私はティゼルさまを抱えているので、お手伝いできません。
お手伝いはアース殿が頑張ります。
「うう……俺は……生きているのか?」
一人目の冒険者が目を覚ましました。
「起きたなら、こっちに来てもらえるかな」
「え?」
目を覚ました冒険者に声をかけたゴールさまは、椅子に座り、目の前のテーブルにメモ用の板を放り投げます。
「まったく歯が立たなかったけど、反省点はわかってる?」
そして質問。
目を覚ました冒険者は、わけがわからずに周囲を見回します。
そして気付きました。
ゴールさまの後ろに立つ、アース殿を。
「ちょ、そ、そいつは死霊王の配下だ!」
目を覚ました冒険者は剣を抜きましたが、ゴールさま、アース殿は動きません。
逆にふてぶてしく、ため息を吐きながらこう伝えます。
「彼は僕が用意した試験官だ」
「試験官?」
「そう。
今回の件は、冒険者たちの実力をチェックするための試験だ。
そう聞けば、いろいろとおかしい点に気付くんじゃないかな?」
「試験?
……あ」
「わかったかな?」
「あ、ああ。
確かに変なことが多かった」
アース殿が暴れたことは、冒険者たちへの試験ということで解決しました。
ティゼルさまの案です。
無茶だと私は思ったのですが、案外いけるものなのですね。
「どうして、こんな試験を?」
「さあ?
僕たちも、冒険者たちを試験してくれと依頼されただけでね。
ああ、僕たちの依頼主は怪しい相手じゃないから安心していいよ。
身元はしっかりしている。
クローム伯の知り合いだ」
それ、ティゼルさまのことですよね。
「くっ、そうか……こんなざまじゃ、俺たちは失格だな。
報酬はどうなるんだ?」
「えっと……どういった報酬の約束だったかな?」
「前金で一人銀貨五枚、後金で一人銀貨二十五枚」
「受け取り方法は?」
「冒険者ギルドで受け取る手筈になっていたのだが……」
「では、死霊王の配下は倒したということで、冒険者ギルドで報酬を受け取るように」
「いいのか?」
「いいよ。
いろいろと迷惑をかけたしね。
ただ、できればほかのメンバーが目を覚ますのを待ってほしいのと、説明の手伝いをお願いしたい」
「わかった」
ちなみに、この場にはシールさま、ブロンさまはいません。
シールさまは、少し前に私たちが襲撃した場所の調査に向かいました。
トニーと名乗る死霊王の配下がチンピラを雇って、ティゼルさまを狙った意味がわからないそうです。
確かにわかりません。
トニーが生存していればとも思いますが、アース殿を責めることになるので考えないようにします。

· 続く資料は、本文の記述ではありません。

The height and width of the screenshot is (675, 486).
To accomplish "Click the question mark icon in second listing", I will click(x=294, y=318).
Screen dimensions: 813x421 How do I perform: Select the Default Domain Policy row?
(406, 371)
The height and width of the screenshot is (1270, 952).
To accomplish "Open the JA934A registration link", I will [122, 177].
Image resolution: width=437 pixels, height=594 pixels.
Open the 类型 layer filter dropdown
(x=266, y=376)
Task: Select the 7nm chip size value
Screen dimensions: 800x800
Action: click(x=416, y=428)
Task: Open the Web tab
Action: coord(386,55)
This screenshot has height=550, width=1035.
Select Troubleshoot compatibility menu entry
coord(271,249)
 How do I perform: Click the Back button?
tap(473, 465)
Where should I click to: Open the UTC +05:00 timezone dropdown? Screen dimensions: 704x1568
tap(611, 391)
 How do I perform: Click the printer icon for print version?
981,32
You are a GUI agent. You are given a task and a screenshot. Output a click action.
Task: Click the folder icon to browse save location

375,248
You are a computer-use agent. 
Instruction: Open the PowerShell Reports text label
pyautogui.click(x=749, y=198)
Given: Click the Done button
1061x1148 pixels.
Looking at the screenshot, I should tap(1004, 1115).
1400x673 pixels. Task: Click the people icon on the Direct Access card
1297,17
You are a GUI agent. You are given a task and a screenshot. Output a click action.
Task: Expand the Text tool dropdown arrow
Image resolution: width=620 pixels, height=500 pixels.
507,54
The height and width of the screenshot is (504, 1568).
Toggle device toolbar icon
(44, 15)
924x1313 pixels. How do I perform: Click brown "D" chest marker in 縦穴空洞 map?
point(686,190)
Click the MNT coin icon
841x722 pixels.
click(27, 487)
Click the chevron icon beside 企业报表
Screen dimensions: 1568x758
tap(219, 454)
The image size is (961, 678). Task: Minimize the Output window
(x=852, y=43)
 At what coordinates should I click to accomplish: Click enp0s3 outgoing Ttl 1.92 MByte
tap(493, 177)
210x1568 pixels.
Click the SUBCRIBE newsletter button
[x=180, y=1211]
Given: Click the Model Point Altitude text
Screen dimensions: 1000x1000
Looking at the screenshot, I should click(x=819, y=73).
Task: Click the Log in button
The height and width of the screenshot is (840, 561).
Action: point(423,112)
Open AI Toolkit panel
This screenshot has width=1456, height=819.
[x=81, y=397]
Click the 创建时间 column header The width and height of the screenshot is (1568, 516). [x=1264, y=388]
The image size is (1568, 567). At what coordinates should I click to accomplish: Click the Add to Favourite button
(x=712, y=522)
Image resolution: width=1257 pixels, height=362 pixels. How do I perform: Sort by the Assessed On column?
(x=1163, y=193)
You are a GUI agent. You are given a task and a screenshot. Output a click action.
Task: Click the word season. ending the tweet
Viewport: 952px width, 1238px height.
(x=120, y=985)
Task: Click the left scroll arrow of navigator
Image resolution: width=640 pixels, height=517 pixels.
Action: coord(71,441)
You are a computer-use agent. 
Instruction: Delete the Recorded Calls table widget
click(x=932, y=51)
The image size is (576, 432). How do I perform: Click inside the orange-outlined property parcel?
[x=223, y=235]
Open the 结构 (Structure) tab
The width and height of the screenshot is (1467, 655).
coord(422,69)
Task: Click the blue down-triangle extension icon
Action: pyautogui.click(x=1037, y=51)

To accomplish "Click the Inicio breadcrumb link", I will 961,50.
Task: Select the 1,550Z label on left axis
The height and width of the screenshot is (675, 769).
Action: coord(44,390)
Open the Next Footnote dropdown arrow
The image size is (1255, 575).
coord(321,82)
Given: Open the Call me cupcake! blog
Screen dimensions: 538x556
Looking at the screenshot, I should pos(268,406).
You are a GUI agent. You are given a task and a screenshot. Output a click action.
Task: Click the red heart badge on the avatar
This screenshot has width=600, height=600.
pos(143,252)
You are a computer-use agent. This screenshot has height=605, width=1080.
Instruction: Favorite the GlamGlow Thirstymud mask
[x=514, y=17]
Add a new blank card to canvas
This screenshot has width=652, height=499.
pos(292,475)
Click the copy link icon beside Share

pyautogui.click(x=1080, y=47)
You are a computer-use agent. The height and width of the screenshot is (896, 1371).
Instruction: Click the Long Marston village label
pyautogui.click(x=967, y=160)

アース殿、ティゼルさまから、ちくちくやられていますしね。
そしてブロンさまは、冒険者ギルドに今回の件を伝えに行きました。
もちろん、嘘の試験のことではなく、本当のことを伝えに。
王都に、死霊王の配下を名乗るリッチがいることがおかしいのです。
なので、素直に報告することには私も賛成です。
私たちの下手な嘘で、大きな陰謀を隠してしまうのはよろしくありません。
「死霊王の配下を名乗るリッチを発見、殲滅に成功。
後追いでやってきた冒険者たちには、ちょっとした試験を行った。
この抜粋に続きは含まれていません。